EXERCISE MATERIALS: Begin

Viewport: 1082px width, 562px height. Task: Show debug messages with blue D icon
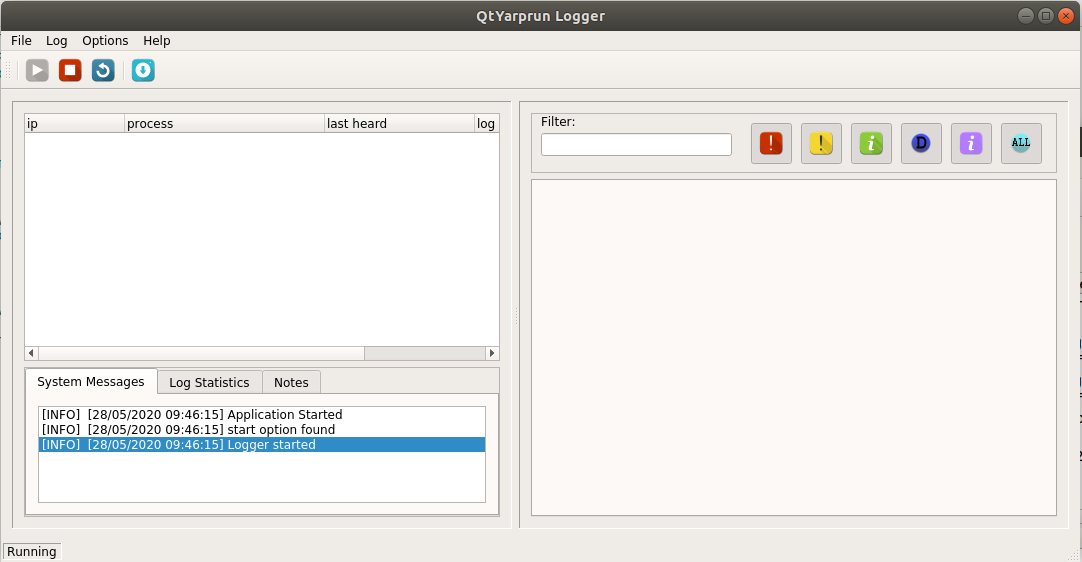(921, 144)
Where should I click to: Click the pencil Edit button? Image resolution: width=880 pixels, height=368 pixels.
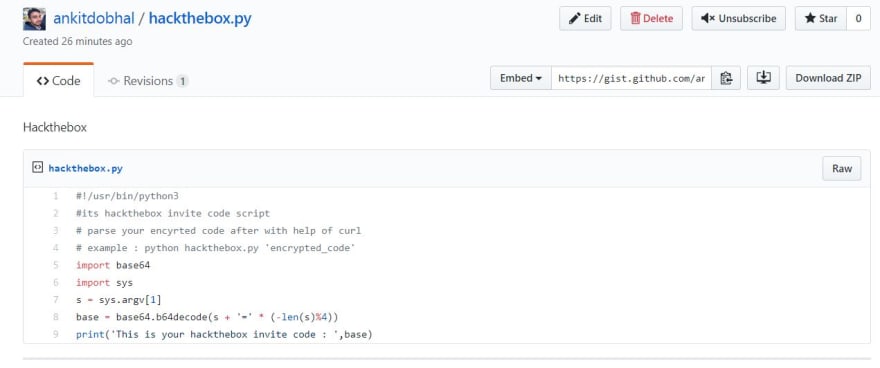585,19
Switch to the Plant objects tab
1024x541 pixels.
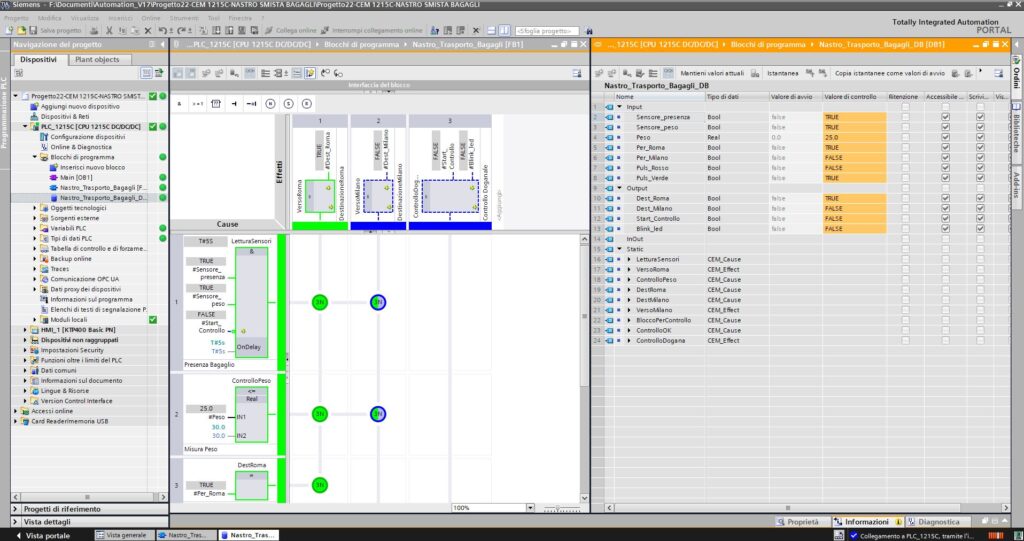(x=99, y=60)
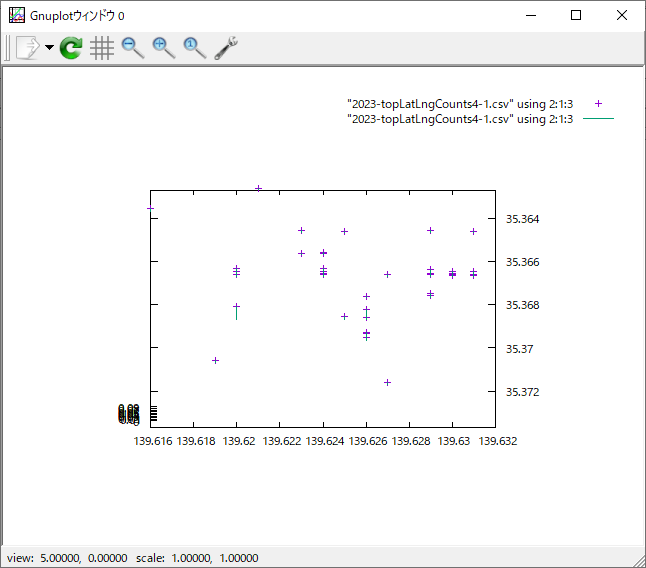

EXERCISE MATERIALS: End

▶ _WHAT NEEDS TO BE DONE_: Retype all the records shown above, character for character. Omit every picture.

▶ _OUTPUT OF THE EXERCISE_:
Viewport: 1082px width, 562px height. Task: Show debug messages with blue D icon
(921, 144)
Where should I click to: Click the pencil Edit button? Image resolution: width=880 pixels, height=368 pixels.
585,19
Switch to the Plant objects tab
1024x541 pixels.
(x=99, y=60)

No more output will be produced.